Joe Martinez, owner of R&J Saloon & Music Pavilion, says he knows taxes have to be paid, but “we know it’s kind of hard for mom-and-pop businesses to keep daily operations when you get other bills as well as your taxes,” he said.

He’s been spending days and hours on the phone trying to get loan information or help information without much success. “It’s kind of discouraging, what do we do?”

Justin Vitek, owner of three bars and restaurants, says they were able to make their payment but they’re looking for a way out after this pandemic. He, like Martinez, has a lot of beer and liquor that could go to waste if business doesn’t return soon.

“We’re having to sit there on thousands of dollars of inventory. And you can’t just give that back to Speck’s or whoever you ordered through, so that’s extremely tough for us,” he said.

Anna Tauzin with the Texas Restaurant Association says businesses are drowning and now they’re going to have to pay taxes to the same government that forced their closure.

“Eventually, restaurants spread such thin margins they're not going to have so much in the coffers that they can give up to the government to pay their taxes,” Tauzin said.

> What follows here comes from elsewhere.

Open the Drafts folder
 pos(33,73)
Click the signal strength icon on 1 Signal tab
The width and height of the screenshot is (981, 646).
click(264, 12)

The association has been pushing for more leniency for business owners.

The Texas Comptroller’s Communications Director Chris Bryan says businesses who are struggling can ask for a payment plan, but they have to make a good faith upfront payment to get that option.

“We understand that businesses are struggling and that's why we are providing the type of flexibility that we are trying to provide,”Bryan said. “But ultimately, your viewers in San Antonio paid sales taxes and they expected those sales taxes to be available to meet their needs and the needs of their local communities.”

Each month, the comptroller’s officer collects about $3 billion in sales taxes statewide. About $750 million return to local governments for their budgets to use on day-to-day operations, Bryan said.

The office expects a drop in that average to show up in May, and they’re counting on those sales taxes to keep coming in to keep government running.

Business owners can get more information from a comptroller hotline by calling 1-800-252-8880. The franchise tax deadline has also been moved to July.